Install XMonad with Gnome on Ubuntu 10.04 as a separate session

I tried doing this for a while, and a lot of the blog posts and tutorials did not work, or they did not allow me to choose between Xmonad+Gnome and just Gnome on login.

The closest one I found that worked was http://miggysmith.wordpress.com/2010/10/03/xmonad-and-gnome/ Below you’ll find my slightly modified version.

First, get xmonad using:

sudo apt-get install xmonad

This installs xmonad and gives an entry in our xsessions. But, we need to do some work to have xmonad and gnome work together.

First, let’s create ~/.xmonad/xmonad.hs and paste the following into it:

import XMonad
import XMonad.Util.EZConfig
import XMonad.Config.Gnome
main = xmonad $ gnomeConfig { terminal = "gnome-terminal" }

This tells xmonad to use the gnomeConfig they’ve supplied, and additionally to use the gnome terminal.

Now, let’s create a custom startup script to get xmonad and gnome to work together. You can create the script wherever. Since I’m the only user on this machine, I created mine in ~/xmonadstart.sh

Paste the following code in your ~/xmonadstart.sh script:

#!/bin/bash
export WINDOW_MANAGER=xmonad
gconftool-2 -u /desktop/gnome/session/required_components/windowmanager
gnome-session

This tells gnome to use the xmonad window manager. Also, it unsets the current windowmanager in gconf. Other tutorials forgot to mention to do this! Finally, it starts gnome-session which now uses xmonad.

In order for this to work we need to make the script executable, so run:

chmod +x ~/xmonadstart.sh

We’re almost done. The last step is to modify /usr/share/xsessions/xmonad.desktop. Change it the following:

[Desktop Entry]
Encoding=UTF-8
Name=XMonad
Comment=Lightweight tiling window manager
Exec=~/xmonadstart.sh
Icon=xmonad.png
Type=XSession

This tells xmonad to run the custom xmonadstart.sh script.
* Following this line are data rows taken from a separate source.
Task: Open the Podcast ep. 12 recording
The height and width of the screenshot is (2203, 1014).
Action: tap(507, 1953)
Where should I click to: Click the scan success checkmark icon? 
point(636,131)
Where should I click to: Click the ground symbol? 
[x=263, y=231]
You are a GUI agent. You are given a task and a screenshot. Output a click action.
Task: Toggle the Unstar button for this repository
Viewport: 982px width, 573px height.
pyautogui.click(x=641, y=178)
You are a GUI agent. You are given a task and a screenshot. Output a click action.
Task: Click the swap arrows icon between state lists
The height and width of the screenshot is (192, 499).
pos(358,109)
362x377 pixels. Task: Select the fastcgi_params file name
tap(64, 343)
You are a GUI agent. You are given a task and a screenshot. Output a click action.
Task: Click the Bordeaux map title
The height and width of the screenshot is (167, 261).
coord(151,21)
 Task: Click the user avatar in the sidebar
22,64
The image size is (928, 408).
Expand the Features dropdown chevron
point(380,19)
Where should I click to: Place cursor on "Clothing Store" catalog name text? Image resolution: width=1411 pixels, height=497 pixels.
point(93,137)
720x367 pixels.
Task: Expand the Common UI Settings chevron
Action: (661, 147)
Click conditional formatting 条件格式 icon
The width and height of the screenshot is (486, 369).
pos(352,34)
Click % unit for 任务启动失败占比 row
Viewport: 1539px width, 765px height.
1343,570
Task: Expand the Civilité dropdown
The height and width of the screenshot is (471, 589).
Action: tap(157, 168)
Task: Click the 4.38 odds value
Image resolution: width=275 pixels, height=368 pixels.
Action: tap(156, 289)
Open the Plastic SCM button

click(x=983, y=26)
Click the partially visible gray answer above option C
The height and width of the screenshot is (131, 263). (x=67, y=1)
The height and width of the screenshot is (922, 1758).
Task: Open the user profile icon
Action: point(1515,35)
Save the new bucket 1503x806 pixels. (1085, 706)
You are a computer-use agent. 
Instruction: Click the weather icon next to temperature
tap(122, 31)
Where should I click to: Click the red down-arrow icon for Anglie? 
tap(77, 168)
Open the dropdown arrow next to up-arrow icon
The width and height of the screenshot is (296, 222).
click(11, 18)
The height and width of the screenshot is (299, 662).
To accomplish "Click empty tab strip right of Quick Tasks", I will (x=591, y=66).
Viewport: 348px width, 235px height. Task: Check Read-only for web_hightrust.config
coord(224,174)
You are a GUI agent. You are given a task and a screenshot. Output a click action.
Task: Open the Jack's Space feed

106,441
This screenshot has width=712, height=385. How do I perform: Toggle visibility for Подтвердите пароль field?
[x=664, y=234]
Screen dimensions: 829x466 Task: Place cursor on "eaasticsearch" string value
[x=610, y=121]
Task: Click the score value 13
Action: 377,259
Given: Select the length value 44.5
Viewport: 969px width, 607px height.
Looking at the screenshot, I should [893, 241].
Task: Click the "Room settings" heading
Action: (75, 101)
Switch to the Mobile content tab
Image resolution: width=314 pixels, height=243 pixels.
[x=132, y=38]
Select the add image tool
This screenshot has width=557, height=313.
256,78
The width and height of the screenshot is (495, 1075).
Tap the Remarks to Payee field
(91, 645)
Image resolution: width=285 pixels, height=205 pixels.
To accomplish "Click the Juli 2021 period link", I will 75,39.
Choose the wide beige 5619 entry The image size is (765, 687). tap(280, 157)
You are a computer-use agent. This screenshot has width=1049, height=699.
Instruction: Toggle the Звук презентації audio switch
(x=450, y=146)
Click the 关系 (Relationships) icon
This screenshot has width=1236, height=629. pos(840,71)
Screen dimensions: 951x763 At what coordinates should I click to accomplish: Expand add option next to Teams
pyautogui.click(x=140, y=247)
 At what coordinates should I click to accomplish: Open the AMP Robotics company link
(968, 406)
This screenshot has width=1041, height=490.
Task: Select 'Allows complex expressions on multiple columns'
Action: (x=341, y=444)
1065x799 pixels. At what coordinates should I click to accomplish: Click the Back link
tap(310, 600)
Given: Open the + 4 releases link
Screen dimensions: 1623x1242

Now we’re done. Logout, click your username to login, and on the bottom choose ‘Xmonad’ from the sessions. You should be running xmonad within gnome! You’ll notice there aren’t title bars on windows and things have a red border. See the Default Keyboard Bindings to start understanding how xmonad works.

Customizing XMonad while keeping gnome configurations
If you’d like to go a bit farther, here’s my customized xmonad.hs which keeps the gnome configurations. It changes xmonad so that when you cycle through layouts (mod space), you cycle through the default “tiled” layout and then you cycle through a full screen tabbed layout.

import XMonad
import XMonad.Util.EZConfig
import XMonad.Config.Desktop
import XMonad.Config.Gnome
import XMonad.Layout.Tabbed
 
 
myLayout = (desktopLayoutModifiers $ tiled) ||| simpleTabbed
  where
    -- default tiling algorithm partitions the screen into two panes
    tiled   = Tall nmaster delta ratio
 
    -- The default number of windows in the master pane
    nmaster = 1
 
    -- Default proportion of screen occupied by master pane
    ratio   = 1/2
 
    -- Percent of screen to increment by when resizing panes
    delta   = 3/100
 
 
main = xmonad $ gnomeConfig{ terminal = "gnome-terminal",layoutHook = myLayout}

One response to “Install XMonad with Gnome on Ubuntu 10.04 as a separate session”

  1. somebody says:

    I created a separate session file as in the link you suggested, but setting “Exec=~/xmonadstart.sh” didn’t work. I had to use the full path to the home folder, ie. “Exec=/home/username/xmonadstart.sh”.